◆ **Saved data entries**
================================

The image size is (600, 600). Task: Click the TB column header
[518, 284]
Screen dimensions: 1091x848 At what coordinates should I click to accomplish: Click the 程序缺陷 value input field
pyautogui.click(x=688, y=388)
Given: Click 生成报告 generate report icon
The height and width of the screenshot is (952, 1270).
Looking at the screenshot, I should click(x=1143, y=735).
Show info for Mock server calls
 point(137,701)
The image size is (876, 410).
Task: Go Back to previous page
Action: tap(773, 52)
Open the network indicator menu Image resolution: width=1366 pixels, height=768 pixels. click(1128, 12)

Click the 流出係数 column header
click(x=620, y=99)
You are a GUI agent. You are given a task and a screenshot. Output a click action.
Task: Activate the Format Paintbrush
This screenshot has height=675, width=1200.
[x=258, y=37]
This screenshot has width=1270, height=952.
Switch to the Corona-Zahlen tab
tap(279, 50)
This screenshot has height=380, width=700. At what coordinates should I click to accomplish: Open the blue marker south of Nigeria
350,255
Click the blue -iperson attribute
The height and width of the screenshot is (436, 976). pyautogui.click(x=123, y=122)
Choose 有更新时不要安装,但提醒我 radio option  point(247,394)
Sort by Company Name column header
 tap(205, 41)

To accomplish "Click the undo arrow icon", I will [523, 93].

================================

◆ **ASSIGNMENT**
In the records above, collect each line with "icon".

◆ **SOLUTION FOR THIS EXERCISE**
Given: Click 生成报告 generate report icon
To accomplish "Click the undo arrow icon", I will [523, 93].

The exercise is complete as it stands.